E as agressões não param por aí: PHA apresenta suposta reclamação de comerciante onde sugere violência policial contra trabalhadoras sexuais, relato que reproduzo aqui.

“Isso aqui só faz aumentar. Cada dia tem mais gente. Puta, travesti, michê. Começa cedo. Às nove, dez horas da manha já tem gente aqui na esquina. E só aumenta o movimento. E você pensa que a Polícia reprime? A Polícia é sócia deles. Isso aqui virou a zona deles. Eles é que mandam. E cada um tem um estilete. Não é verdade que onde tem puta não tem bandido. Tem sim. Agora é uma coisa só. Puta, travesti, michê e bandidagem. E eles todos têm um estilete. Outro dia teve um cara, dentro de uma camionete, que não quis pagar o que combinou com o traveco, levou um estilete na cara. E você acha que a Polícia veio? Nem vem. E do jeito que a coisa vai daqui a pouco eles tomam conta do centro todo. Eu fico na minha. Atendo, faço o meu serviço. Se posso dou desconto. Sou da paz. Também não tenho como sair daqui. E sabe quem são os fregueses? Dos três: puta, michê e traveco? Homens casados. A qualquer hora do dia! Se tem quem compra, tem quem vende, não é isso? Sabe o que virou isso aqui? Um putódromo!”

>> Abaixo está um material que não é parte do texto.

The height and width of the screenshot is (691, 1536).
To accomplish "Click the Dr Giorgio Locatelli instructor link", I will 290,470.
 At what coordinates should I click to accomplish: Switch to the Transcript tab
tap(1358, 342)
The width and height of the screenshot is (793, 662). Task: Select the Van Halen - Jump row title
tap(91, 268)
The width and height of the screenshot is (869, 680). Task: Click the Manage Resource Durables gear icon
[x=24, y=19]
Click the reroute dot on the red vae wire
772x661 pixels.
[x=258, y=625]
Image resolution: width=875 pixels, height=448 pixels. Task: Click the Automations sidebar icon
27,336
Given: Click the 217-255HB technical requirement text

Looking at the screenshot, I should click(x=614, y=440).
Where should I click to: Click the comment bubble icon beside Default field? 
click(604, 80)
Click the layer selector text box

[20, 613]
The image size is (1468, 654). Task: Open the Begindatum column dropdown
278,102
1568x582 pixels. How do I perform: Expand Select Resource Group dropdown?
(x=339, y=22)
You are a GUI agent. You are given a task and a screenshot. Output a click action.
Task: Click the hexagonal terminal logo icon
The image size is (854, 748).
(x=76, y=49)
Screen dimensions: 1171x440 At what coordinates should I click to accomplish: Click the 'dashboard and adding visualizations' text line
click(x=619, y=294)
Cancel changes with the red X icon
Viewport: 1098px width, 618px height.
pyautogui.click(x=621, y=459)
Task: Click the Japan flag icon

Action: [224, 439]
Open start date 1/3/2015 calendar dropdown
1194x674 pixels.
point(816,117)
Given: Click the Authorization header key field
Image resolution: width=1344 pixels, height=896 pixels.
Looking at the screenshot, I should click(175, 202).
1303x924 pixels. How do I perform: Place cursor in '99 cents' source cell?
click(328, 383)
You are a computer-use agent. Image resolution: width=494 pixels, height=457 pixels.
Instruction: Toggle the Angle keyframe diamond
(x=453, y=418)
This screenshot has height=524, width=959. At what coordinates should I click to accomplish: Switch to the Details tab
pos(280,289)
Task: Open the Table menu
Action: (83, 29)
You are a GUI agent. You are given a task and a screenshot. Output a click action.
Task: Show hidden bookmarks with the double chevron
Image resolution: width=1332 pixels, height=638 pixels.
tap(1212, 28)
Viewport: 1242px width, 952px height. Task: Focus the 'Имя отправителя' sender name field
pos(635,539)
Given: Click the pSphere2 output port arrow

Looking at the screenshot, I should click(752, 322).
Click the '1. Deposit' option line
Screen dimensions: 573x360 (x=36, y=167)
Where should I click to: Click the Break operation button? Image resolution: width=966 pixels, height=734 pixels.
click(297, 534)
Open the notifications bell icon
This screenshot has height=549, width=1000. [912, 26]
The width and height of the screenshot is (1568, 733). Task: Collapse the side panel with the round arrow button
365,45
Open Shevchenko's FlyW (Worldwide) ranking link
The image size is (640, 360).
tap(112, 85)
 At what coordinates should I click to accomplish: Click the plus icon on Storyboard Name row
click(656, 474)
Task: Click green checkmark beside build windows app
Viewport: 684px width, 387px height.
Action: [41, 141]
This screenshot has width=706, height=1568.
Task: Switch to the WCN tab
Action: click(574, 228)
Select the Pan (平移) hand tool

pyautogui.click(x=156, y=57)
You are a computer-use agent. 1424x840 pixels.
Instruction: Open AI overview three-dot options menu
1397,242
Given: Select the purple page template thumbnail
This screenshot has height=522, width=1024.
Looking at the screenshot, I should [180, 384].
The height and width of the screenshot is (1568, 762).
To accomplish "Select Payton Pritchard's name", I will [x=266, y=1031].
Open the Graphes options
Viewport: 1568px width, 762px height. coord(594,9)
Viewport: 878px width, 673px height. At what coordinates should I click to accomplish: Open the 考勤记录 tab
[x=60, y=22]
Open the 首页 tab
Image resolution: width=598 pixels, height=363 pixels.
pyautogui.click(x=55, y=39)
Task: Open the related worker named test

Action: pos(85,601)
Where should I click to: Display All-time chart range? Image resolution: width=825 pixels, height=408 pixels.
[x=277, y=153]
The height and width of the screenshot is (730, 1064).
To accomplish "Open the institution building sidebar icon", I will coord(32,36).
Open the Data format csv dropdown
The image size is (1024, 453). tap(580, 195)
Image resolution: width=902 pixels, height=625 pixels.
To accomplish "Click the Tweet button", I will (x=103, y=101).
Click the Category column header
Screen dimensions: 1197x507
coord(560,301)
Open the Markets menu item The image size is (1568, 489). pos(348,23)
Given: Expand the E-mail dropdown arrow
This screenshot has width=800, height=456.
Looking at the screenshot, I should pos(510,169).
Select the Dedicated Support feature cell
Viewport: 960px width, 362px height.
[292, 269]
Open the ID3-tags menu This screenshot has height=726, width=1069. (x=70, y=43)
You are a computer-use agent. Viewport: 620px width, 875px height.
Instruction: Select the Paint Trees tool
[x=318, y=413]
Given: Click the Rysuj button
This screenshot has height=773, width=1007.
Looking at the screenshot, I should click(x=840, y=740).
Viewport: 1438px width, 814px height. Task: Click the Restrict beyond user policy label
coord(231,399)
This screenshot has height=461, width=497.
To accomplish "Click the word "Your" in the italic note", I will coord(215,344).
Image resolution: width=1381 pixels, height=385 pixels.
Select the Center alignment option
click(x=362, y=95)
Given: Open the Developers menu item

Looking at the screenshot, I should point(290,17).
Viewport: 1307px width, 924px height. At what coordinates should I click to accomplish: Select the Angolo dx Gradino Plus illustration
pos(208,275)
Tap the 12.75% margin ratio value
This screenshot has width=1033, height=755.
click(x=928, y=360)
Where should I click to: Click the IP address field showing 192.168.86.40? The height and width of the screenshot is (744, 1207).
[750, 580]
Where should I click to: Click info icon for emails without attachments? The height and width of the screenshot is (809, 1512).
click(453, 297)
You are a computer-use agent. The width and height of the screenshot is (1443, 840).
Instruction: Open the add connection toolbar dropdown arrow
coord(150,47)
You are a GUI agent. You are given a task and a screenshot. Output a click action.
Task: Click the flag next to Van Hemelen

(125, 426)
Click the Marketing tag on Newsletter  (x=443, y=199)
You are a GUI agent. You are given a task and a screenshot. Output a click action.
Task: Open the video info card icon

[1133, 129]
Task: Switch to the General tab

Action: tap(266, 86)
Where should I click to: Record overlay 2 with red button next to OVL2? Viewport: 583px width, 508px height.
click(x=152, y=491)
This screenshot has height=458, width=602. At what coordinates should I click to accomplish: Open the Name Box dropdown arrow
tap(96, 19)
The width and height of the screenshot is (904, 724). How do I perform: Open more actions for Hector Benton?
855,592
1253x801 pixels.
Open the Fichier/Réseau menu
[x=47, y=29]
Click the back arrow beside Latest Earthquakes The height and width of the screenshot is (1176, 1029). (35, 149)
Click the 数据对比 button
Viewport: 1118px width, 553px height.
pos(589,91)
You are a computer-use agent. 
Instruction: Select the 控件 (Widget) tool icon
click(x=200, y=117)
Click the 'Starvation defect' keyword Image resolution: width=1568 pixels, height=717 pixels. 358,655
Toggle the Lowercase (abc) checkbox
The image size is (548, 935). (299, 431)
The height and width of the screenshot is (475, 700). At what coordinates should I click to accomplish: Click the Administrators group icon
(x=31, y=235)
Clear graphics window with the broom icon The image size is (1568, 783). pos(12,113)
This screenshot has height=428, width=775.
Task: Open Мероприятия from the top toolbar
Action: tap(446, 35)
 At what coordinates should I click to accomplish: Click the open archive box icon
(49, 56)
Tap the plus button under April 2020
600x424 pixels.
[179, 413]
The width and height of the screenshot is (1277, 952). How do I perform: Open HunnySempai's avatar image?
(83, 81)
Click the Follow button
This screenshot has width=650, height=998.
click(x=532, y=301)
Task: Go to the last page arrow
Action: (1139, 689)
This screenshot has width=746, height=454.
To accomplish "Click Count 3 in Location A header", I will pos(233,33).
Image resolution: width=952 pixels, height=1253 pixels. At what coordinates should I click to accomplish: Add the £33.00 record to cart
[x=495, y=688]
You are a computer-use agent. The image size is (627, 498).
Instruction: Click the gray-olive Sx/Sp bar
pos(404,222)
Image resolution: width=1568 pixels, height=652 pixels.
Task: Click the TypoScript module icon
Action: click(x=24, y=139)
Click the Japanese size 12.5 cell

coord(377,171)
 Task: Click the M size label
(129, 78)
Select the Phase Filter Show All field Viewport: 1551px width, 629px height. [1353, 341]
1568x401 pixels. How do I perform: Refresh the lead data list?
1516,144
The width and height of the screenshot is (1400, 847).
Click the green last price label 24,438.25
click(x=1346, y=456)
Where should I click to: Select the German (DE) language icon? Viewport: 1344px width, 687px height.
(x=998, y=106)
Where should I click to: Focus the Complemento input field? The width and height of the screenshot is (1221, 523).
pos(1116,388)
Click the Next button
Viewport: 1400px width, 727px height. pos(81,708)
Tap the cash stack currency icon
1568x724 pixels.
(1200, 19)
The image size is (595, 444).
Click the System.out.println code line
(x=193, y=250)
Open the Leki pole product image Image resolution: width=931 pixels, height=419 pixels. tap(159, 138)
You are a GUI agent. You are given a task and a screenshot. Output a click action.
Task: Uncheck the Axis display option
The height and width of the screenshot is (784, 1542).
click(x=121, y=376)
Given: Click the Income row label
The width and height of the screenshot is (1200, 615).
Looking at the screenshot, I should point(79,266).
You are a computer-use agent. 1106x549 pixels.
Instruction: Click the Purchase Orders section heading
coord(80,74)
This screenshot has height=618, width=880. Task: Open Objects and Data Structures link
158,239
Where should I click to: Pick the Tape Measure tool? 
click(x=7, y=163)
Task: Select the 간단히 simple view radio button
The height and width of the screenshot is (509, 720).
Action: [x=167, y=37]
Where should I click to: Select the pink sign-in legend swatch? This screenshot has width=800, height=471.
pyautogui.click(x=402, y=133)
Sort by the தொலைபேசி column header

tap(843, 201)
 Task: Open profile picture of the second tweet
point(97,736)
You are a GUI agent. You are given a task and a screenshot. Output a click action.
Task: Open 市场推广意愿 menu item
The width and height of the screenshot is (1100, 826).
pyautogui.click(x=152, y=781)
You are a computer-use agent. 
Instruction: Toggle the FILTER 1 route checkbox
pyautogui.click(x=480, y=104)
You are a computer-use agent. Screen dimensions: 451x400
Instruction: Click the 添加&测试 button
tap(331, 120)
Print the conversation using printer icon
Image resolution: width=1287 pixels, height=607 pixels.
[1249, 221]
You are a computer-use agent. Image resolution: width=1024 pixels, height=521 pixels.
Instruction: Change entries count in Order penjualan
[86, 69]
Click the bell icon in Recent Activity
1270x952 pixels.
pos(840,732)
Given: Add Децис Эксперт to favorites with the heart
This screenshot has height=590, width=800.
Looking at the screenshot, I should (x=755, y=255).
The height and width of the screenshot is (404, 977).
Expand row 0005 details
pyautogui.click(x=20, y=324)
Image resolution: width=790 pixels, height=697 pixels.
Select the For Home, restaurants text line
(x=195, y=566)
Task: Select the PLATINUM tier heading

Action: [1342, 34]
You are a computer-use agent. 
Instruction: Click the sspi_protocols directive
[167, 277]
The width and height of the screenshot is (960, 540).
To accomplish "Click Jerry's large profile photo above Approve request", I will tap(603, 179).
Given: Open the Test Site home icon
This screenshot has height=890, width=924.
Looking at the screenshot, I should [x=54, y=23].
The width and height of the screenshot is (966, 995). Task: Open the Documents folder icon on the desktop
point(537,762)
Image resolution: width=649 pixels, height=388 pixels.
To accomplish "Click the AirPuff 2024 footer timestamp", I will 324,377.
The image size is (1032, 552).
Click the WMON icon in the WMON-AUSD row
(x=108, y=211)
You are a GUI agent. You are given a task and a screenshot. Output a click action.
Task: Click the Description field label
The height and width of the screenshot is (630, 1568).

Quer dizer, se eu tinha dúvidas sobre como a esquerda trataria a questão, mesmo sabendo que as políticas de austeridade empurram cada vez mais mulheres a atividades precárias, neste momento as minhas dúvidas estão virando pó.

Mais do que nunca, precisamos nos posicionar e evitar este alinhamento informal de nossas posições com as posições da bancada BBB. Parece que ainda não temos plena consciência disso mas o futuro breve nos cobrará. Empurrar mais e mais categorias historicamente perseguidas e marginalizadas para a clandestinidade, me desculpem, não é papel da esquerda.

O Estado de Bem Estar inglês deixou Daniel Blake e Kate perdidos em sua obsolescência programada pelos neoliberais pós Thatcher. O resultado é o surgimento de Nigel Farage, o avanço da extrema direita xenófoba. O mesmo ocorre na França, assolada pelo medo dos atentados terroristas. Trump e seu autoritarismo tosco foi a lição autoritária que os americanos esquecidos do rust belt (“cinturão da ferrugem”) resolveram aplicar nas elites de Nova York.

Ao esquecer e debochar das prostitutas, ao discriminar as travestis, ao não compreender as demandas e sugerir intervenção policial e políticas higienistas para resolver o momento de desastre econômico e social, a esquerda brasileira, aplastada pelo golpe em um país de tradição autoritária, está abrindo caminho para quê?